Otherwise, Specified Feeding/Eating Disorders (OSFED)-This applies to various types of eating disorders or a combination of eating disorders. 

Eating disorders are methods of control. The person that is dealing with the eating disorder can control if they eat, and if they do not eat. They can control if they throw up or if they do not throw up. How much someone eats is also controllable, whether they overeat or undereat. These are skills used to cope with life, although unhealthy coping skills are still used. 

We need to take a look at the other side, the emotional hunger vs the physical hunger. Someone can be emotionally hungry. They are trying to feed or stuff down their feelings. They may not be hungry enough to eat all the food, to binge eat, but they continue to eat to fill the emotional hunger that they have. On the other hand, starvation is when they know they need to eat but they starve themselves. There must be a point that someone with an eating disorder begins to eat when they are physically hungry instead of emotionally hungry. 
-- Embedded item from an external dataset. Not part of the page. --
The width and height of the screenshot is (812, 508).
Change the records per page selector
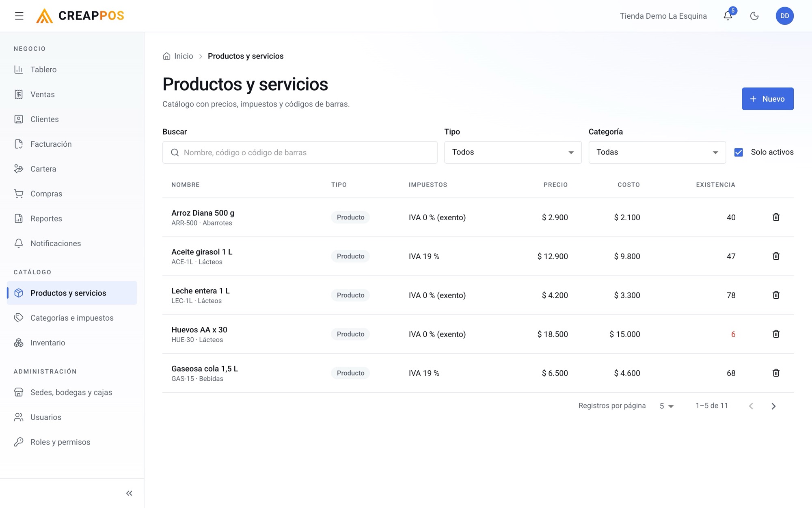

One interesting thing that goes hand in hand with BPD and an Ed is that the person that is dealing with this must learn how to self-soothe during times of emotional dysregulation. Often, when in a situation of emotional dysregulation, people use their eating disorder. The eating disorder is the go-to response when it comes to emotional dysregulation.

Eating disorders can be just as reckless as alcohol and drug abuse. To the person with the eating disorder, it does not seem reckless, they believe they have control over it.

There is a need to learn how to self-soothe in times of emotional dysregulation. Emotional dysregulation is severe depression, extreme anxiety, shame, anger, self-harm, excessive substance abuse, risky behavior, and high-conflict relationships. When we think about BPD and eating behaviors we can understand why it would be used to self-soothe. Even though it is harmful to the body, it is a way of control. 

You do not have to have an eating disorder and have BPD, or have BPD and have an eating disorder. They do not have to go hand in hand. However, when they do go together, we can understand why. This is the go-to response for someone who believes they can control it by using this type of behavior. 

Eating disorders are not a long-term solution because of the damage they cause to a person’s body and health.